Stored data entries
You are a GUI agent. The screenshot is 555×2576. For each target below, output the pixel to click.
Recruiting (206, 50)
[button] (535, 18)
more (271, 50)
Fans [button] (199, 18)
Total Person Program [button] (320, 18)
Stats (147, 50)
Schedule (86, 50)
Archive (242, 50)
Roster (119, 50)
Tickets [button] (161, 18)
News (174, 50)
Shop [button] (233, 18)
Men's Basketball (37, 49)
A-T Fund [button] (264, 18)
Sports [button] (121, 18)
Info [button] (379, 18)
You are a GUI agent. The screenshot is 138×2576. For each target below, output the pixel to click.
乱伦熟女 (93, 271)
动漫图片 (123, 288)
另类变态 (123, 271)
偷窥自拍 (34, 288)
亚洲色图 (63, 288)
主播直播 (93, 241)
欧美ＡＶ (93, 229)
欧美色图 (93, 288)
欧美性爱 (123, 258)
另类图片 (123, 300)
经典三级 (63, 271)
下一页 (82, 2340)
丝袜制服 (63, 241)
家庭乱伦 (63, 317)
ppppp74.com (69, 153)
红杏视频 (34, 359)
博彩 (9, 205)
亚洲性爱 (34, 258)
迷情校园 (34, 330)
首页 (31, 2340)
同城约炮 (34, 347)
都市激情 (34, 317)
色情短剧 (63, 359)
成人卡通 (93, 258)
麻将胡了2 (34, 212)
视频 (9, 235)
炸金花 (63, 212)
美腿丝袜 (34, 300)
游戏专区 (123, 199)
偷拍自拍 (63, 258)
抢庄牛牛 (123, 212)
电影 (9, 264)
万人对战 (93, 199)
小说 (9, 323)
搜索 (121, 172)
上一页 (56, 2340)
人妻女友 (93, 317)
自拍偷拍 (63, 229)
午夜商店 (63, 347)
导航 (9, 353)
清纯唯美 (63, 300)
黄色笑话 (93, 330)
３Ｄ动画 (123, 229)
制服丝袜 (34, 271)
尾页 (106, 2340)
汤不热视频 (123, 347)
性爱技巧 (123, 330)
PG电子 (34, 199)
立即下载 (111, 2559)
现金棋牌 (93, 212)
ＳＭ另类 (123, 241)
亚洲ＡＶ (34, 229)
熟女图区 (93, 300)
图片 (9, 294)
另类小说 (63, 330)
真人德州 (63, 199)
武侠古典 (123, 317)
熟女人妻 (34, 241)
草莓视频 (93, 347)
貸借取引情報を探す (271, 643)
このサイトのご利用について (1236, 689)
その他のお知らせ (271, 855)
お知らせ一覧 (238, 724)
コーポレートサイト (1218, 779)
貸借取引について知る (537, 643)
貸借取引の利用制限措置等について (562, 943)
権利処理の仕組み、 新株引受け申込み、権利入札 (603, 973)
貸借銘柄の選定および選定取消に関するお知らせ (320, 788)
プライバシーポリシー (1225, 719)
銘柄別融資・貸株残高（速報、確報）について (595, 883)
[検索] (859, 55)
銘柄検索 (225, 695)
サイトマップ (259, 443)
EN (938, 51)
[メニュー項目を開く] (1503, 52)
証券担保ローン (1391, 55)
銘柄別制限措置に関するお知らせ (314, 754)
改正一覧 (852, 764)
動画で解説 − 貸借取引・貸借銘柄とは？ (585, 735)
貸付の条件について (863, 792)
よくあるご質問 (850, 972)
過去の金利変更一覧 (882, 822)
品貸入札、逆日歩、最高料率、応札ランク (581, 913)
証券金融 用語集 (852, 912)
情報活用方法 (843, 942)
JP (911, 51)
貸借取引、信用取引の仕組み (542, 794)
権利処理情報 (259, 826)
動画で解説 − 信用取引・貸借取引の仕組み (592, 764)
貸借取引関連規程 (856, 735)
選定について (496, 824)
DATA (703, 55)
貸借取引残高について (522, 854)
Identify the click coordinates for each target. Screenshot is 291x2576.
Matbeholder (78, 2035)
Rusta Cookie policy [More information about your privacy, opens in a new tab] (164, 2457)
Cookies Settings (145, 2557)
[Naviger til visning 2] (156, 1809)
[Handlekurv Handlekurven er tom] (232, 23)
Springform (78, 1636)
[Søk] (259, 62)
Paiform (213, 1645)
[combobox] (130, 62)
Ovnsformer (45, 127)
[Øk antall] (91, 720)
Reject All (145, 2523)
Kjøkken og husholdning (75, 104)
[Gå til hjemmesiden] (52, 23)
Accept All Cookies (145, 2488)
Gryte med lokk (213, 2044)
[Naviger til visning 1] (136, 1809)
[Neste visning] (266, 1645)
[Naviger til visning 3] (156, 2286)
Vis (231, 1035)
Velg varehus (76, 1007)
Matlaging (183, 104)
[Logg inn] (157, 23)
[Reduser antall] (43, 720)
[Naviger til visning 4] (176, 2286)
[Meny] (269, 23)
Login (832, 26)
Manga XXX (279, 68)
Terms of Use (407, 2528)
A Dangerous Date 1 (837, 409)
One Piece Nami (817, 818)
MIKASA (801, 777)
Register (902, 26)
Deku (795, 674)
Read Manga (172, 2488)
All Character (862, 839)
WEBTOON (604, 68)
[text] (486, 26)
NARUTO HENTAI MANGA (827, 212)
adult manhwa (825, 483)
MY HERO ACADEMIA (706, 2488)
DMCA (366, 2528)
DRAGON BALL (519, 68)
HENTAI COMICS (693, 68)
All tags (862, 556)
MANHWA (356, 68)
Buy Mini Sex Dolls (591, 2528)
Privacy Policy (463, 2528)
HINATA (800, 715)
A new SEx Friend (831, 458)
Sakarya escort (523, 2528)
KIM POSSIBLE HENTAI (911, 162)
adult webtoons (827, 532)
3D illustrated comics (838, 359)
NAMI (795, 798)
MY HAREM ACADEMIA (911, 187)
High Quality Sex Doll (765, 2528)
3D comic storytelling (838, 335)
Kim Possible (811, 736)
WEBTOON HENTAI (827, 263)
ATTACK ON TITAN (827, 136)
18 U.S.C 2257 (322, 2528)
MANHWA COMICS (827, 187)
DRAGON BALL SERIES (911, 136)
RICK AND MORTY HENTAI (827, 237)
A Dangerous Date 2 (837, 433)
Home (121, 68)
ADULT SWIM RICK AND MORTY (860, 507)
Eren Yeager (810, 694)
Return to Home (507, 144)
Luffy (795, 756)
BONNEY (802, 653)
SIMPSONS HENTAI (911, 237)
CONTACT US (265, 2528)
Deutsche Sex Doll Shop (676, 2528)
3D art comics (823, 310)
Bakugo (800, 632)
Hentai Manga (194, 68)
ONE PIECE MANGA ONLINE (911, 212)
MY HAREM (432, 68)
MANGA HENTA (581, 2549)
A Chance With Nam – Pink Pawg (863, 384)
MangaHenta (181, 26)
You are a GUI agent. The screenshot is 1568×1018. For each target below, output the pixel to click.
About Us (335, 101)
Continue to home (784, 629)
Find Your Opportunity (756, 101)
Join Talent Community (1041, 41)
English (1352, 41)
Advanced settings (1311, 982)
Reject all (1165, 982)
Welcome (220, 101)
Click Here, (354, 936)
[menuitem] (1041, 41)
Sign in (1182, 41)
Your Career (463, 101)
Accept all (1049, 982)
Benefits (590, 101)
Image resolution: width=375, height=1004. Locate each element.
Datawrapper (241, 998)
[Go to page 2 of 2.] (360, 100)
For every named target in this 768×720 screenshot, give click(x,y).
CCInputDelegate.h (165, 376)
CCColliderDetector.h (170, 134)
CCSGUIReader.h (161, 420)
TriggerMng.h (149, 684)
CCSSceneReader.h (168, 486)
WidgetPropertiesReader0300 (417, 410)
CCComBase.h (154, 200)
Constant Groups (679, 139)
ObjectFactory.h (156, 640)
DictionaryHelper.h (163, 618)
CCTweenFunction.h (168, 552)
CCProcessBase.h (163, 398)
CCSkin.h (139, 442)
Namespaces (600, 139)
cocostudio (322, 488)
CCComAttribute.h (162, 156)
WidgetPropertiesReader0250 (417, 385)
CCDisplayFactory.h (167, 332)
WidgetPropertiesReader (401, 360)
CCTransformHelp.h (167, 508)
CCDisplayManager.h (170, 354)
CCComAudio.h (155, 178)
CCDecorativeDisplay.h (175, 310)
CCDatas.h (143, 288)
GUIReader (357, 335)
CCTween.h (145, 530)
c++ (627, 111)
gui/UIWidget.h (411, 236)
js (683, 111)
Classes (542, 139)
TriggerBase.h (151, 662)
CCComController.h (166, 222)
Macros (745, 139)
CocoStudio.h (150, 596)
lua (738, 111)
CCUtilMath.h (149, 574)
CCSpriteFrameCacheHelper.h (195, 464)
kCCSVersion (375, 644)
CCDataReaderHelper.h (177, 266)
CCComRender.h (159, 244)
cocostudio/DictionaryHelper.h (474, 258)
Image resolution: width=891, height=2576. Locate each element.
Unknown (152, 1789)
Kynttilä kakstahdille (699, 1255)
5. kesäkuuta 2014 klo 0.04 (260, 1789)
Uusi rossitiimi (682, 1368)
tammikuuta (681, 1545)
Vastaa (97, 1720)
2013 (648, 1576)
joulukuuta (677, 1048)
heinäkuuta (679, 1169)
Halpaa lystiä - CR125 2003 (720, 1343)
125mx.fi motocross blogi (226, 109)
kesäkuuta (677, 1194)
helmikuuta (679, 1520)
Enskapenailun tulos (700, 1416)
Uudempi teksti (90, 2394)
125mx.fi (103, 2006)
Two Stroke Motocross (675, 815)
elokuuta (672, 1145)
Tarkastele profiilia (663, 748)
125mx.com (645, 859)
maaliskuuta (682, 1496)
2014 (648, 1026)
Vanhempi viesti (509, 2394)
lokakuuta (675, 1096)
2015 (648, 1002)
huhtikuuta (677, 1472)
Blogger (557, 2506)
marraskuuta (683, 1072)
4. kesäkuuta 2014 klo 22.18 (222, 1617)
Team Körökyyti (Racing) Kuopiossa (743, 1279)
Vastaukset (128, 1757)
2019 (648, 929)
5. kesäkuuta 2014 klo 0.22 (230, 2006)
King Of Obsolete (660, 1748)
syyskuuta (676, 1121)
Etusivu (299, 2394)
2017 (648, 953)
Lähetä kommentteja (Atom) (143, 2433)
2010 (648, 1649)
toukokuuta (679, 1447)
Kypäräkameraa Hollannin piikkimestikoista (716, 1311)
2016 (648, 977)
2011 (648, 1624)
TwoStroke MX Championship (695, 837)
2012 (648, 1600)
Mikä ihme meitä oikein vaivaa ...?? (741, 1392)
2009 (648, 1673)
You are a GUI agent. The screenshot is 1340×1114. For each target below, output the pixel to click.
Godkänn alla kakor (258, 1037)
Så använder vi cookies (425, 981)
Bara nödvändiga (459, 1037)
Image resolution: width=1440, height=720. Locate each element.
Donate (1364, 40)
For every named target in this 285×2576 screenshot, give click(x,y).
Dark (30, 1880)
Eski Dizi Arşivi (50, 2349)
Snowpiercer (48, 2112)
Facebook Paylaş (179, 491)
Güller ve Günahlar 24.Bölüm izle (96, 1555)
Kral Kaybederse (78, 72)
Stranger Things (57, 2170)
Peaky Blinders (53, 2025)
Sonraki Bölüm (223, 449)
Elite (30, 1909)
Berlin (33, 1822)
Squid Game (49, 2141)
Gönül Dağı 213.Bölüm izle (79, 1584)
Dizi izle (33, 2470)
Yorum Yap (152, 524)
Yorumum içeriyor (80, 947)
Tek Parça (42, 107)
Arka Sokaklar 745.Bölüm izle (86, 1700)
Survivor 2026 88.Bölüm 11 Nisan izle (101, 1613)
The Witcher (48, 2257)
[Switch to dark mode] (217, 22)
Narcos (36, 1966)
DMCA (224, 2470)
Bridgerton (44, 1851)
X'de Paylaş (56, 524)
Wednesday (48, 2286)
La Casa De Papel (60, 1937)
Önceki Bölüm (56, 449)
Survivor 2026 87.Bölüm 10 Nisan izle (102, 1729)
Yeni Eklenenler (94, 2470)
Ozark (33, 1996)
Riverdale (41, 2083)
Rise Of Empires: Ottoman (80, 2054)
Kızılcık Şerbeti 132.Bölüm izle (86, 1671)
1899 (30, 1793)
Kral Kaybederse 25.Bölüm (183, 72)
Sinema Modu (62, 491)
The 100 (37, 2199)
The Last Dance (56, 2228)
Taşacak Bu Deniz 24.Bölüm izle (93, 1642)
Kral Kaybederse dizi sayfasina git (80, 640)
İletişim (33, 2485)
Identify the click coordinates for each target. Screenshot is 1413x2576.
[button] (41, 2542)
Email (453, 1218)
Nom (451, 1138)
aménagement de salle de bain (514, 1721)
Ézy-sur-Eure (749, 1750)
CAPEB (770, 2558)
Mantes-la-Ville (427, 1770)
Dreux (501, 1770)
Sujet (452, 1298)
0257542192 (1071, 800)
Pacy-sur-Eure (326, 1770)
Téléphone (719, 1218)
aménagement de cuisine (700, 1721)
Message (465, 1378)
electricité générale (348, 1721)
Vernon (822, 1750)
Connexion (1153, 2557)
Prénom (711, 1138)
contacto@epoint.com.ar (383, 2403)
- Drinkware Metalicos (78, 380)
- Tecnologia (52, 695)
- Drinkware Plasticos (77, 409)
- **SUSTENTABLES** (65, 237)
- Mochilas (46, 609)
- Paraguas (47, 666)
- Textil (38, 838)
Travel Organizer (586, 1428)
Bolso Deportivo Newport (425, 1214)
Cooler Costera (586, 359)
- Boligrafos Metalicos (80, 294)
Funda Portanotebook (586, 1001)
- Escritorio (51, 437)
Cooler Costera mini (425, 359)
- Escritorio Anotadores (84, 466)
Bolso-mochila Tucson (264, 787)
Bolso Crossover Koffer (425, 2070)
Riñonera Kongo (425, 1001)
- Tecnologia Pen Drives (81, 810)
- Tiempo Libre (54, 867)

▸ **WORK TO BE COMPLETED**:
Rewrite the stretch of lines from the start of the records through the line that contains "导航 (9, 353)", keeping every line, requests included. Multiply each coordinate in the answers by 2.6 and round to whole numbers, with halves rounded up, leaving all other numbers unchanged.

▸ **REPLY**:
You are a GUI agent. The screenshot is 555×2576. For each target below, output the pixel to click.
Recruiting (536, 130)
[button] (1391, 47)
more (705, 130)
Fans [button] (517, 47)
Total Person Program [button] (832, 47)
Stats (382, 130)
Schedule (224, 130)
Archive (629, 130)
Roster (309, 130)
Tickets [button] (419, 47)
News (452, 130)
Shop [button] (606, 47)
Men's Basketball (96, 127)
A-T Fund [button] (686, 47)
Sports [button] (315, 47)
Info [button] (985, 47)
You are a GUI agent. The screenshot is 138×2576. For each target below, output the pixel to click.
乱伦熟女 (242, 705)
动漫图片 (320, 749)
另类变态 (320, 705)
偷窥自拍 (88, 749)
亚洲色图 (164, 749)
主播直播 (242, 627)
欧美ＡＶ (242, 595)
欧美色图 (242, 749)
欧美性爱 (320, 671)
另类图片 (320, 780)
经典三级 (164, 705)
下一页 (213, 6084)
丝袜制服 (164, 627)
家庭乱伦 (164, 824)
ppppp74.com (179, 398)
红杏视频 (88, 933)
博彩 (23, 533)
亚洲性爱 (88, 671)
迷情校园 (88, 858)
首页 (81, 6084)
同城约炮 (88, 902)
都市激情 (88, 824)
色情短剧 (164, 933)
成人卡通 (242, 671)
麻将胡了2 (88, 551)
视频 (23, 611)
炸金花 (164, 551)
美腿丝袜 (88, 780)
游戏专区 (320, 517)
偷拍自拍 (164, 671)
抢庄牛牛 (320, 551)
电影 (23, 686)
万人对战 (242, 517)
小说 (23, 840)
搜索 (315, 447)
上一页 (146, 6084)
人妻女友 (242, 824)
自拍偷拍 (164, 595)
午夜商店 (164, 902)
导航 (23, 918)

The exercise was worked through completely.